The survey took data from two “waves” of the Consumer Financial Protection Bureau’s (CFPB) Making Ends Meet survey, conducted in June 2019 and June 2020 – the first one covering a six-month period and the second, a 12-month period – to examine consumers’ use of such services over time. The bureau said the survey is associated with traditional credit bureau data, which allowed it to examine other credit characteristics such as whether these consumers using such services – dubbed “alternative financial services” (AFS) – appear to have readily available credit on credit cards.
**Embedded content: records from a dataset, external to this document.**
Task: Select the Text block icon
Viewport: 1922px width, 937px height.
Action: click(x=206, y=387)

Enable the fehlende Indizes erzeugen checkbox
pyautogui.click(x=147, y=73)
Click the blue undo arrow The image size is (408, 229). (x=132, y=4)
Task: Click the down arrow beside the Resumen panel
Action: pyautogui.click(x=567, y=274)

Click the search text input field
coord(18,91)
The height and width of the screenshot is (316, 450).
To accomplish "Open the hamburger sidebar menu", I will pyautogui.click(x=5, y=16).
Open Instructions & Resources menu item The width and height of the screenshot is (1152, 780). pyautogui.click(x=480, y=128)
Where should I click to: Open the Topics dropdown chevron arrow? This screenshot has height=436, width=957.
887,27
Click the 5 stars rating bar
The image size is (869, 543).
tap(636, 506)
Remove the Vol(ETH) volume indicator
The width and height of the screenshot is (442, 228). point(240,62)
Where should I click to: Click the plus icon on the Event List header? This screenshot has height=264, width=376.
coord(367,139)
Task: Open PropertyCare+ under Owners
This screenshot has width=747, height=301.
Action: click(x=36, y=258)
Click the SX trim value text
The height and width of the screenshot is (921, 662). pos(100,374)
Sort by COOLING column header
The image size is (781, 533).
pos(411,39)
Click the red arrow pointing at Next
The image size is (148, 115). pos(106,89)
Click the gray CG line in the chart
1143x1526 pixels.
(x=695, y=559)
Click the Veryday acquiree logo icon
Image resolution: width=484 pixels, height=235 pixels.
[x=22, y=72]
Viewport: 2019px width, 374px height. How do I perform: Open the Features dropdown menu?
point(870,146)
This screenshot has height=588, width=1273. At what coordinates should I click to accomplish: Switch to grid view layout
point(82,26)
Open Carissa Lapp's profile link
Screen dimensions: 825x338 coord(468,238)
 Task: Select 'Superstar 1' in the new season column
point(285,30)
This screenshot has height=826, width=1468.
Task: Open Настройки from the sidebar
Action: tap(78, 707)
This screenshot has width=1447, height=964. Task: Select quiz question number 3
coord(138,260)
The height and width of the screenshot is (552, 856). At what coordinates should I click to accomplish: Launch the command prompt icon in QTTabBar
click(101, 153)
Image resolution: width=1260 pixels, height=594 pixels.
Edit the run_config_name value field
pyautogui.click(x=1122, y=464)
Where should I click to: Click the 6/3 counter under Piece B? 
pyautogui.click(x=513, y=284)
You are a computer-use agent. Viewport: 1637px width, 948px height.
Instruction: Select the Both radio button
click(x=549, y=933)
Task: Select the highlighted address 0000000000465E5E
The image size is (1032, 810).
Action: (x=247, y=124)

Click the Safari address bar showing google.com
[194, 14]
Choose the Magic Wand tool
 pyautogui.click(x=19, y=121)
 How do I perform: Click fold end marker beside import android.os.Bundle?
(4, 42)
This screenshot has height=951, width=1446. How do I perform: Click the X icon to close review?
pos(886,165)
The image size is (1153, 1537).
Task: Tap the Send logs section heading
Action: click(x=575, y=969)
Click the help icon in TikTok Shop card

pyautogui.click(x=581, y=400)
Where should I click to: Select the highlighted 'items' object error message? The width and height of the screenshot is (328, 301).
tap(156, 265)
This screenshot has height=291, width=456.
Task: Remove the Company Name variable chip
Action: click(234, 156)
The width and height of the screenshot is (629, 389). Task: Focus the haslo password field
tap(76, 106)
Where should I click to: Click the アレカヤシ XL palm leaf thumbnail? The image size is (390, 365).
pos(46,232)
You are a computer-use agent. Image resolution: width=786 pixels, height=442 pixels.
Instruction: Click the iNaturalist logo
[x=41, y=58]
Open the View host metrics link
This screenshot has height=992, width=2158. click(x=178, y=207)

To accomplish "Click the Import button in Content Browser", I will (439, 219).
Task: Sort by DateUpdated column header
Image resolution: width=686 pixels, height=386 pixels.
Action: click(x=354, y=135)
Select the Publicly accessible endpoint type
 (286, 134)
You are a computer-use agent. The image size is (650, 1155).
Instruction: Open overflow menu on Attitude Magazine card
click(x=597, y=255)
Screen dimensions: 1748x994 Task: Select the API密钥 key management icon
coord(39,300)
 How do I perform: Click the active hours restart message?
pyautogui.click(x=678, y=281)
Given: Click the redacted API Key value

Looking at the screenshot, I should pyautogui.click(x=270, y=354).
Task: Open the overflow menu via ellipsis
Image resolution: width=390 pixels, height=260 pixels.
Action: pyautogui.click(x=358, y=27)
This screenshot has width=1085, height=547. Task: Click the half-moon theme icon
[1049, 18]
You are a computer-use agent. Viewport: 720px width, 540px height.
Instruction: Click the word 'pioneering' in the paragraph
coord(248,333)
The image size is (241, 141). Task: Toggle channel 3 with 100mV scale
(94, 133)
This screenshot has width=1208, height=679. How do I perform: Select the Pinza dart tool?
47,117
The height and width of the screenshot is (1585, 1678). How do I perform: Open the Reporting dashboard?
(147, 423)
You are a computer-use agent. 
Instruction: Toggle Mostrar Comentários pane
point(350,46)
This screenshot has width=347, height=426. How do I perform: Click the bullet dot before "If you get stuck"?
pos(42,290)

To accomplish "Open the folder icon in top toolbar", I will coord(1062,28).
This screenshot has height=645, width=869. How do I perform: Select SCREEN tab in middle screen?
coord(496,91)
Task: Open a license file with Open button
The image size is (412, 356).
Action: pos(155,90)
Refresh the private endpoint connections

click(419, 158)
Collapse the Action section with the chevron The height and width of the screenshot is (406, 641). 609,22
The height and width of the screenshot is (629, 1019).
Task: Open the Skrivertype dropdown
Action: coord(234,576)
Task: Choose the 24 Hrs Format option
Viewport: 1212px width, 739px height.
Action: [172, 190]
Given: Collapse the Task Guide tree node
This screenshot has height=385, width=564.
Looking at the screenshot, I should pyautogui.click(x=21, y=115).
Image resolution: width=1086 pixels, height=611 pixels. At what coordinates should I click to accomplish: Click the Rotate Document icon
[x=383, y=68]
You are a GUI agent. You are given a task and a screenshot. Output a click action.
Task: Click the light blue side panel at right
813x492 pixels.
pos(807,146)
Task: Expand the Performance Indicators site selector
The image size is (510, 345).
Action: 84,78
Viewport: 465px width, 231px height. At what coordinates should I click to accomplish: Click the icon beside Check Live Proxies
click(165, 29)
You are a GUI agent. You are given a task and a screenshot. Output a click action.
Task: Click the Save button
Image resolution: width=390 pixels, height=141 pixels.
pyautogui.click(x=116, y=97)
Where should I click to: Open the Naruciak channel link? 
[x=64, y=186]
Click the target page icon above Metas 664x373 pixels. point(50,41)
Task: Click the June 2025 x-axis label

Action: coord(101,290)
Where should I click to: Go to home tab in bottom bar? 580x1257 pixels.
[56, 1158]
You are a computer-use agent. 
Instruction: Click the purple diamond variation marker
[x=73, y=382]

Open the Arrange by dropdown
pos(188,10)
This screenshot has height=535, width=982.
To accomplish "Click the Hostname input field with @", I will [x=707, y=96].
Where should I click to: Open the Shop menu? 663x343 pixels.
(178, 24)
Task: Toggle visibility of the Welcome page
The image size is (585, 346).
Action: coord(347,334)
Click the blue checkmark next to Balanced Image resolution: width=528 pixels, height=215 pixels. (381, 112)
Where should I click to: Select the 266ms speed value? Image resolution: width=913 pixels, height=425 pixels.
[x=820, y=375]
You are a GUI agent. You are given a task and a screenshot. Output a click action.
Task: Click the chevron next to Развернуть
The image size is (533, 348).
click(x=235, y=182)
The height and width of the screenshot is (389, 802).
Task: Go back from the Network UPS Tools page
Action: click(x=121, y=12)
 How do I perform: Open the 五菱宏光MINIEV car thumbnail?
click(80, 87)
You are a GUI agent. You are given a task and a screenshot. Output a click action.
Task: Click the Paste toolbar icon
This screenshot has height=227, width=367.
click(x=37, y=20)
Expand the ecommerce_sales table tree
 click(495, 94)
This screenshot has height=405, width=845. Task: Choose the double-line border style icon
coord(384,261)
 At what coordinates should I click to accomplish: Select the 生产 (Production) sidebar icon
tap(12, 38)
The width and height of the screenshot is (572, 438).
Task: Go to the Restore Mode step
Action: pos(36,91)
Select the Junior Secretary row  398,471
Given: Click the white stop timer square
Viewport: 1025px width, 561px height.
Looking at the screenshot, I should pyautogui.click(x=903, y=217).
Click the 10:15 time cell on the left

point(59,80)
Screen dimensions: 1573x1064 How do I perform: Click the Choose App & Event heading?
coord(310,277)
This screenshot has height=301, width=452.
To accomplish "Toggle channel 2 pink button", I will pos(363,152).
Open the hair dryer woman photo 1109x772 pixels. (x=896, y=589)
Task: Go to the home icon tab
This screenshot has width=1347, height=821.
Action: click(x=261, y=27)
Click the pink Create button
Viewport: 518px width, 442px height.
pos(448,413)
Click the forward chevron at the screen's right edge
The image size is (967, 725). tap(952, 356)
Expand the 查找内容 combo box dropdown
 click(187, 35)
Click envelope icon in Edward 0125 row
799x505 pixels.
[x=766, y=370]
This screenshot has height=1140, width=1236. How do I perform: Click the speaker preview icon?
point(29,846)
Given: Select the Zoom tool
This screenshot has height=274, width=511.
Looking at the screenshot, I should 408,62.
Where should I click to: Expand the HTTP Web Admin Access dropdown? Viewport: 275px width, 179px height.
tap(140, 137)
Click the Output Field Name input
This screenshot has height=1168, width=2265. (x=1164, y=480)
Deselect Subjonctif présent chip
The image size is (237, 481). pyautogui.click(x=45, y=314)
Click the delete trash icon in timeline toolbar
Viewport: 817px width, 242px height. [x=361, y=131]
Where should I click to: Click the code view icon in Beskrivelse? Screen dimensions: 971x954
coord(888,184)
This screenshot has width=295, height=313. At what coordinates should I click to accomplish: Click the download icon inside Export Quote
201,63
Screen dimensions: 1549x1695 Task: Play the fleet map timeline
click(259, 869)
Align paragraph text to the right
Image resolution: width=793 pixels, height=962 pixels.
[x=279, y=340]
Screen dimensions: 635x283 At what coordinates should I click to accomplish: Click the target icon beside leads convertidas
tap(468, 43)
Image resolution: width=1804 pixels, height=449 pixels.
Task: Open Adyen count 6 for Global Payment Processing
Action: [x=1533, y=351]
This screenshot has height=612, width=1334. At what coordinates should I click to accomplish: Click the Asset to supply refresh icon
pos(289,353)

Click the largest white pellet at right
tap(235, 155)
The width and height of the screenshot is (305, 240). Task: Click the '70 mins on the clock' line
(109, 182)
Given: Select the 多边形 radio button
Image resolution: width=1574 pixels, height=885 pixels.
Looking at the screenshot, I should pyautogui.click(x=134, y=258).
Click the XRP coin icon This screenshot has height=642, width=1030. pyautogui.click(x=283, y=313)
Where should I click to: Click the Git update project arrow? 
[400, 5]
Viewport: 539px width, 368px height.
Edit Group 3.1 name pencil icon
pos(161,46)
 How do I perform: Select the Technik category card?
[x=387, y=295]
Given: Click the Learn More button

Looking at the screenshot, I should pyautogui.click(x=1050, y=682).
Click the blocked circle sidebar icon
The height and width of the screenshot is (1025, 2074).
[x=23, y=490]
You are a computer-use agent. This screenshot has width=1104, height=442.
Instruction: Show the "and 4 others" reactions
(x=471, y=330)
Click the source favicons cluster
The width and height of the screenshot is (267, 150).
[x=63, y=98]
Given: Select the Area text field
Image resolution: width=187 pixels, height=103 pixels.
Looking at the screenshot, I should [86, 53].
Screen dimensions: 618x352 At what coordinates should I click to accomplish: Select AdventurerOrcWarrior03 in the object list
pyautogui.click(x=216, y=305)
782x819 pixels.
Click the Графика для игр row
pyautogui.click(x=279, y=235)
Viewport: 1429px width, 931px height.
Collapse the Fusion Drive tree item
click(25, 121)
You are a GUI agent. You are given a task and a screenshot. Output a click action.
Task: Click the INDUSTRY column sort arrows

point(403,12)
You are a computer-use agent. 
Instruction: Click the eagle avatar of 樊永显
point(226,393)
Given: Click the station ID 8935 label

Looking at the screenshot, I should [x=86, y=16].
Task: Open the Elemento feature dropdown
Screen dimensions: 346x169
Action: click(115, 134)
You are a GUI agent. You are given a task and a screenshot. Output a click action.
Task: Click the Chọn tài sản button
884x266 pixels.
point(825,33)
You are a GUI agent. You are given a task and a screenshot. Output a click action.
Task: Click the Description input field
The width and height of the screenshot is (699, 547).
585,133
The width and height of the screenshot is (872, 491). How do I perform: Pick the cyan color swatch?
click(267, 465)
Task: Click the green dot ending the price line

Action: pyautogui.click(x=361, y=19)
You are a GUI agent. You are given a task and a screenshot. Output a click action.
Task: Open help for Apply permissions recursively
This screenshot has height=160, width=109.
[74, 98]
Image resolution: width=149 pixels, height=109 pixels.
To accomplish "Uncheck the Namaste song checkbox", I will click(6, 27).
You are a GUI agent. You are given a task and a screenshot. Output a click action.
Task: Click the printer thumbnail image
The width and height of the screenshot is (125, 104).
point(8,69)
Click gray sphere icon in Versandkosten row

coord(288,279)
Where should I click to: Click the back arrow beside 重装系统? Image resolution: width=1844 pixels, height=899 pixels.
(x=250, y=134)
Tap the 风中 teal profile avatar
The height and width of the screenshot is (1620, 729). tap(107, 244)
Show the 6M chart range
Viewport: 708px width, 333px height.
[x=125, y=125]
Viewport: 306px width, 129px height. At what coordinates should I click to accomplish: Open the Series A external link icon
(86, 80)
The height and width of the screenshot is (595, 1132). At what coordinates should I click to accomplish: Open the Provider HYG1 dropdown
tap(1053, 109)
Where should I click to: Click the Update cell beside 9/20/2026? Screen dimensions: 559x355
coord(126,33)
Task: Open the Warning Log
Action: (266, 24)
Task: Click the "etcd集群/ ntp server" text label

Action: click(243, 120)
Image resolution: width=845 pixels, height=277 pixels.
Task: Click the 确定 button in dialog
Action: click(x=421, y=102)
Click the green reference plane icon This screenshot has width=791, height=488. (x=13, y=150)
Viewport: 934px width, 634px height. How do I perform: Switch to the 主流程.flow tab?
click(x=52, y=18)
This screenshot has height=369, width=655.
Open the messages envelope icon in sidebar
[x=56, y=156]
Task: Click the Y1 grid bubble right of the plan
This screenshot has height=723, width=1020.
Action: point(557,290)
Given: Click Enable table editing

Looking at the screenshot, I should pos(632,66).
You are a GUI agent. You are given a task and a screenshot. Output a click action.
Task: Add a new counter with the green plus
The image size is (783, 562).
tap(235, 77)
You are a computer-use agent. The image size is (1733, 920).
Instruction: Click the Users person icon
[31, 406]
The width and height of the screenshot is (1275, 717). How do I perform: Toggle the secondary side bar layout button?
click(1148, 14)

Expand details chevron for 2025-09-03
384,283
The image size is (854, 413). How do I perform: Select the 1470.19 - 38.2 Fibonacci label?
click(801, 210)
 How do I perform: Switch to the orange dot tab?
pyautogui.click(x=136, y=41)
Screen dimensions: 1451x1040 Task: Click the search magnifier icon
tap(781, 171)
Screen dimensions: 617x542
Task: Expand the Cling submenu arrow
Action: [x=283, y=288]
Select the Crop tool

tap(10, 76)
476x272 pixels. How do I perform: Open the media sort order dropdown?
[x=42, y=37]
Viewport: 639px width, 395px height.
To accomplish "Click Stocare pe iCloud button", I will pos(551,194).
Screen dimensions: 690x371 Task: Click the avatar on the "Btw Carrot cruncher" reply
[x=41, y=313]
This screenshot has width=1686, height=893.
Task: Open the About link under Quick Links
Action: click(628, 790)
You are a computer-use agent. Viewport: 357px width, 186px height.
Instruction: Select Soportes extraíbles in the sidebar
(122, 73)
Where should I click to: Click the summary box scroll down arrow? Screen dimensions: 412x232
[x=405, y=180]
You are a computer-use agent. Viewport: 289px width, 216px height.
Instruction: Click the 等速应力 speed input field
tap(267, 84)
The bureau report notes that “relatively few” consumers use payday, auto title, and pawn loans, but those who do tend to do so repeatedly. “Around half of users in June 2019 were still using these services in June 2020. More than 60% of AFS users have a credit card and around a third of consumers who owed money on a payday and auto title loan in June 2019 had at least $300 in available credit card credit. Yet many AFS users are credit constrained in other ways. AFS users typically have lower credit scores than other consumers and many have applied for credit and been turned down or decided not to apply because they thought they would be turned down. Many AFS users also experience sizable and costly shocks that exceed their available savings and credit card credit.”
The report doesn’t give any hard conclusions about the circumstances of those using such products. Among the reported findings:
- In June 2019, 4.4 % of consumers had taken out a payday loan in the previous six months, 2% had taken out an auto title loan, and 2.5% had taken out a pawn loan. The share of consumers who had used these services in the 12 months before June 2020 was similar. The bureau noted, however, that the increased length of time considered and the start of the pandemic means the results are not completely comparable across waves.
- Consumers frequently roll over these loans or take out a new loan soon after re-paying the previous loan. In June 2019, of the consumers who had taken out a loan in the previous six months, 63% still owed money on a payday loan; 83% still owed money on an auto title loan; and 73% still owed money on pawn loans. In June 2020, the share of consumers who still owed money on a payday loan fell to 48% (from 63%), the share for auto title loans was mostly unchanged, and the share for pawn loans fell to 34% (from 73%).
- For each of these loan types, use tends to be persistent from year to year. Comparing across the two waves, 52% of consumers who had taken out a payday loan in the six months before June 2019 had also taken out a payday loan in the 12 months before June 2020. The corresponding numbers are 32% for auto title loans and 56% for pawn loans. (The bureau noted, for comparison, that 81% of consumers who were revolving credit card debt in June 2019 were also revolving in June 2020.)
- Consumers using alternative financial services frequently have difficulty paying a bill or expense and are more likely to have experienced a negative financial shock. In the survey, 77% of consumers using alternative financial services experienced a shock and had difficulty paying a bill or expense during the same timeframe in which they also reported borrowing a payday, auto title, or pawn loan. For consumers who had difficulty paying a bill or expense, the average cost of that difficulty tended to exceed the amount of liquidity available immediately to them from savings and credit cards.
Other discussion in the report notes the higher cost of payday loans vs. credit cards, whether consumers compare the best terms for credit products, and a presumption that some consumers’ who seek AFS do so to avoid things like credit checks.